### Requirement
Type out all the data below, word for word.

### Data to examine
##########

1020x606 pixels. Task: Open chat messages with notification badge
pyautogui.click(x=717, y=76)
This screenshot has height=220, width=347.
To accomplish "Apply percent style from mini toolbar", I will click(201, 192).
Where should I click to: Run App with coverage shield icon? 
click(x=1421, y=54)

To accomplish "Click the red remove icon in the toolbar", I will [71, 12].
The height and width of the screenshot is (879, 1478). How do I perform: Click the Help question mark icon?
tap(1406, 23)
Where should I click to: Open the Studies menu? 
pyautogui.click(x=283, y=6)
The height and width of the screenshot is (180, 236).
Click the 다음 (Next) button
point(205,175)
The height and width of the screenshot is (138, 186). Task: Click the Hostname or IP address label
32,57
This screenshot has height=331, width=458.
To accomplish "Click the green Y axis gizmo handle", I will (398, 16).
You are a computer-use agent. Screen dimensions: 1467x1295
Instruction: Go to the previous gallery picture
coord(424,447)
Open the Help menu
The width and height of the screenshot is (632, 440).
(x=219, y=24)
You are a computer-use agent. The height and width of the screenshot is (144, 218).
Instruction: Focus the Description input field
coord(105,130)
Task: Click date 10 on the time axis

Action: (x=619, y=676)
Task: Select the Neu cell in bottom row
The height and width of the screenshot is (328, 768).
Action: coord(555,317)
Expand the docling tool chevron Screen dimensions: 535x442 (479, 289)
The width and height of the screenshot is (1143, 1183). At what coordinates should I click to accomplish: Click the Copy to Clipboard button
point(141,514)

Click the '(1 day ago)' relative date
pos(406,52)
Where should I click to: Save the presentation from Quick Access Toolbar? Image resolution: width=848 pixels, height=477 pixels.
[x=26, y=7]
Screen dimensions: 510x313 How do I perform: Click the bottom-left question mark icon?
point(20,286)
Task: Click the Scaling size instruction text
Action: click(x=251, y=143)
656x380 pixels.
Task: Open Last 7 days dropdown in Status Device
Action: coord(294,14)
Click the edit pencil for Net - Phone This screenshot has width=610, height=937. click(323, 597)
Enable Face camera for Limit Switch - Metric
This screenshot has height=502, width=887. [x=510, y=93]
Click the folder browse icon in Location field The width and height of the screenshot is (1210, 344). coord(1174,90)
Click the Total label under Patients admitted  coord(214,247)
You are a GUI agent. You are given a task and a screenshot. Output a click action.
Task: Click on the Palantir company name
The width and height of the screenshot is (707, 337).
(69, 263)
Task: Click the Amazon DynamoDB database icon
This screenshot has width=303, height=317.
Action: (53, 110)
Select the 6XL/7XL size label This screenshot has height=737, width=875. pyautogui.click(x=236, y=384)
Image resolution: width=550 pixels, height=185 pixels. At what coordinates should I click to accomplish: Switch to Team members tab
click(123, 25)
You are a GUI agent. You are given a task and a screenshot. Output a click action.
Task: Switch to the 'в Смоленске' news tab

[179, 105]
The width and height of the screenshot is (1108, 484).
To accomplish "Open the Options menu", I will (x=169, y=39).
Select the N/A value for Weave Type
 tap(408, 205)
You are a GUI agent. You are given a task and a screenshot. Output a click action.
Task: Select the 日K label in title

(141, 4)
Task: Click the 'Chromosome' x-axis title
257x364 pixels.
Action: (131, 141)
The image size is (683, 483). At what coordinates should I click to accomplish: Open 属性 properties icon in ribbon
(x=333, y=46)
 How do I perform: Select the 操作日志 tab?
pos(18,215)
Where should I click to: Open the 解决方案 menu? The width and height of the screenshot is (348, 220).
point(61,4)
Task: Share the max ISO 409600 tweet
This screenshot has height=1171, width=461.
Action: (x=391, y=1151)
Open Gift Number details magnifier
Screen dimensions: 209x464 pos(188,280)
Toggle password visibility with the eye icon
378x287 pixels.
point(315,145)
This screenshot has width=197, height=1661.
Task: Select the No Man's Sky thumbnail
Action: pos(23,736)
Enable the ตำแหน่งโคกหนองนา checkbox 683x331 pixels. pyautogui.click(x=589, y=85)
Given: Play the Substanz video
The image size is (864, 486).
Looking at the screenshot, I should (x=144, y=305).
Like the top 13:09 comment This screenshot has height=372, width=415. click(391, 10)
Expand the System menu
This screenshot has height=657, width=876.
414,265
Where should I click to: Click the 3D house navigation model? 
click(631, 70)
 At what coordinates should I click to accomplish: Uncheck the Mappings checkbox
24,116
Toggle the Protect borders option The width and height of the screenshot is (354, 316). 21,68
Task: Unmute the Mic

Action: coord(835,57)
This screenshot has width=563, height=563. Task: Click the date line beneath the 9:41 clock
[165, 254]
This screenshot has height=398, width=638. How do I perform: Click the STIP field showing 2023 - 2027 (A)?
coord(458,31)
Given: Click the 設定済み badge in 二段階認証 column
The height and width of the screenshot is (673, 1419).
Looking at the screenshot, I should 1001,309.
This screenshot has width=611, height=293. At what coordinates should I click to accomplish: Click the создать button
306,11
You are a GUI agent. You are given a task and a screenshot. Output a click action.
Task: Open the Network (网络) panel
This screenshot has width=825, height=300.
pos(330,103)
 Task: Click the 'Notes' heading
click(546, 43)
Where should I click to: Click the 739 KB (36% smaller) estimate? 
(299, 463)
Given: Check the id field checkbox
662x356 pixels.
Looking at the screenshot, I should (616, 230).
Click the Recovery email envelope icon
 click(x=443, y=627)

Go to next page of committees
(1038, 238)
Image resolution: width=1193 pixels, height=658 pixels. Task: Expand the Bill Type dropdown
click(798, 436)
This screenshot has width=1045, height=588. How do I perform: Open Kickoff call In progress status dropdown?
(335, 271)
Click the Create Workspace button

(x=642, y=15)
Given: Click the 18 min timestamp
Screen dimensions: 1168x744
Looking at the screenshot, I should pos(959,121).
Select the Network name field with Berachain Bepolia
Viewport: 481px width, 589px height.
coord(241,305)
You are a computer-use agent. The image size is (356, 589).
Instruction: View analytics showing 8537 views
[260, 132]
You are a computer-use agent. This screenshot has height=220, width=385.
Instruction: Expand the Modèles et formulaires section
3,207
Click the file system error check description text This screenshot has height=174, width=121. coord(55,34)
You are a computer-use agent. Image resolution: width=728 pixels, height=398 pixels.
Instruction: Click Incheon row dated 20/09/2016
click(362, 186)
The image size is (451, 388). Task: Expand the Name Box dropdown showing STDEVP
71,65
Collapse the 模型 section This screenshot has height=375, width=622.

##########

### Answer to the exercise
1020x606 pixels. Task: Open chat messages with notification badge
pyautogui.click(x=717, y=76)
This screenshot has height=220, width=347.
To accomplish "Apply percent style from mini toolbar", I will click(201, 192).
Where should I click to: Run App with coverage shield icon? 
click(x=1421, y=54)

To accomplish "Click the red remove icon in the toolbar", I will [71, 12].
The height and width of the screenshot is (879, 1478). How do I perform: Click the Help question mark icon?
tap(1406, 23)
Where should I click to: Open the Studies menu? 
pyautogui.click(x=283, y=6)
The height and width of the screenshot is (180, 236).
Click the 다음 (Next) button
point(205,175)
The height and width of the screenshot is (138, 186). Task: Click the Hostname or IP address label
32,57
This screenshot has height=331, width=458.
To accomplish "Click the green Y axis gizmo handle", I will (398, 16).
You are a computer-use agent. Screen dimensions: 1467x1295
Instruction: Go to the previous gallery picture
coord(424,447)
Open the Help menu
The width and height of the screenshot is (632, 440).
(x=219, y=24)
You are a computer-use agent. The height and width of the screenshot is (144, 218).
Instruction: Focus the Description input field
coord(105,130)
Task: Click date 10 on the time axis

Action: (x=619, y=676)
Task: Select the Neu cell in bottom row
The height and width of the screenshot is (328, 768).
Action: coord(555,317)
Expand the docling tool chevron Screen dimensions: 535x442 (479, 289)
The width and height of the screenshot is (1143, 1183). At what coordinates should I click to accomplish: Click the Copy to Clipboard button
point(141,514)

Click the '(1 day ago)' relative date
pos(406,52)
Where should I click to: Save the presentation from Quick Access Toolbar? Image resolution: width=848 pixels, height=477 pixels.
[x=26, y=7]
Screen dimensions: 510x313 How do I perform: Click the bottom-left question mark icon?
point(20,286)
Task: Click the Scaling size instruction text
Action: click(x=251, y=143)
656x380 pixels.
Task: Open Last 7 days dropdown in Status Device
Action: coord(294,14)
Click the edit pencil for Net - Phone This screenshot has width=610, height=937. click(323, 597)
Enable Face camera for Limit Switch - Metric
This screenshot has height=502, width=887. [x=510, y=93]
Click the folder browse icon in Location field The width and height of the screenshot is (1210, 344). coord(1174,90)
Click the Total label under Patients admitted  coord(214,247)
You are a GUI agent. You are given a task and a screenshot. Output a click action.
Task: Click on the Palantir company name
The width and height of the screenshot is (707, 337).
(69, 263)
Task: Click the Amazon DynamoDB database icon
This screenshot has width=303, height=317.
Action: (53, 110)
Select the 6XL/7XL size label This screenshot has height=737, width=875. pyautogui.click(x=236, y=384)
Image resolution: width=550 pixels, height=185 pixels. At what coordinates should I click to accomplish: Switch to Team members tab
click(123, 25)
You are a GUI agent. You are given a task and a screenshot. Output a click action.
Task: Switch to the 'в Смоленске' news tab

[179, 105]
The width and height of the screenshot is (1108, 484).
To accomplish "Open the Options menu", I will (x=169, y=39).
Select the N/A value for Weave Type
 tap(408, 205)
You are a GUI agent. You are given a task and a screenshot. Output a click action.
Task: Select the 日K label in title

(141, 4)
Task: Click the 'Chromosome' x-axis title
257x364 pixels.
Action: (131, 141)
The image size is (683, 483). At what coordinates should I click to accomplish: Open 属性 properties icon in ribbon
(x=333, y=46)
 How do I perform: Select the 操作日志 tab?
pos(18,215)
Where should I click to: Open the 解决方案 menu? The width and height of the screenshot is (348, 220).
point(61,4)
Task: Share the max ISO 409600 tweet
This screenshot has height=1171, width=461.
Action: (x=391, y=1151)
Open Gift Number details magnifier
Screen dimensions: 209x464 pos(188,280)
Toggle password visibility with the eye icon
378x287 pixels.
point(315,145)
This screenshot has width=197, height=1661.
Task: Select the No Man's Sky thumbnail
Action: pos(23,736)
Enable the ตำแหน่งโคกหนองนา checkbox 683x331 pixels. pyautogui.click(x=589, y=85)
Given: Play the Substanz video
The image size is (864, 486).
Looking at the screenshot, I should (x=144, y=305).
Like the top 13:09 comment This screenshot has height=372, width=415. click(391, 10)
Expand the System menu
This screenshot has height=657, width=876.
414,265
Where should I click to: Click the 3D house navigation model? 
click(631, 70)
 At what coordinates should I click to accomplish: Uncheck the Mappings checkbox
24,116
Toggle the Protect borders option The width and height of the screenshot is (354, 316). 21,68
Task: Unmute the Mic

Action: coord(835,57)
This screenshot has width=563, height=563. Task: Click the date line beneath the 9:41 clock
[165, 254]
This screenshot has height=398, width=638. How do I perform: Click the STIP field showing 2023 - 2027 (A)?
coord(458,31)
Given: Click the 設定済み badge in 二段階認証 column
The height and width of the screenshot is (673, 1419).
Looking at the screenshot, I should 1001,309.
This screenshot has width=611, height=293. At what coordinates should I click to accomplish: Click the создать button
306,11
You are a GUI agent. You are given a task and a screenshot. Output a click action.
Task: Open the Network (网络) panel
This screenshot has width=825, height=300.
pos(330,103)
 Task: Click the 'Notes' heading
click(546, 43)
Where should I click to: Click the 739 KB (36% smaller) estimate? 
(299, 463)
Given: Check the id field checkbox
662x356 pixels.
Looking at the screenshot, I should (616, 230).
Click the Recovery email envelope icon
 click(x=443, y=627)

Go to next page of committees
(1038, 238)
Image resolution: width=1193 pixels, height=658 pixels. Task: Expand the Bill Type dropdown
click(798, 436)
This screenshot has width=1045, height=588. How do I perform: Open Kickoff call In progress status dropdown?
(335, 271)
Click the Create Workspace button

(x=642, y=15)
Given: Click the 18 min timestamp
Screen dimensions: 1168x744
Looking at the screenshot, I should pos(959,121).
Select the Network name field with Berachain Bepolia
Viewport: 481px width, 589px height.
coord(241,305)
You are a computer-use agent. The image size is (356, 589).
Instruction: View analytics showing 8537 views
[260, 132]
You are a computer-use agent. This screenshot has height=220, width=385.
Instruction: Expand the Modèles et formulaires section
3,207
Click the file system error check description text This screenshot has height=174, width=121. coord(55,34)
You are a computer-use agent. Image resolution: width=728 pixels, height=398 pixels.
Instruction: Click Incheon row dated 20/09/2016
click(362, 186)
The image size is (451, 388). Task: Expand the Name Box dropdown showing STDEVP
71,65
Collapse the 模型 section This screenshot has height=375, width=622.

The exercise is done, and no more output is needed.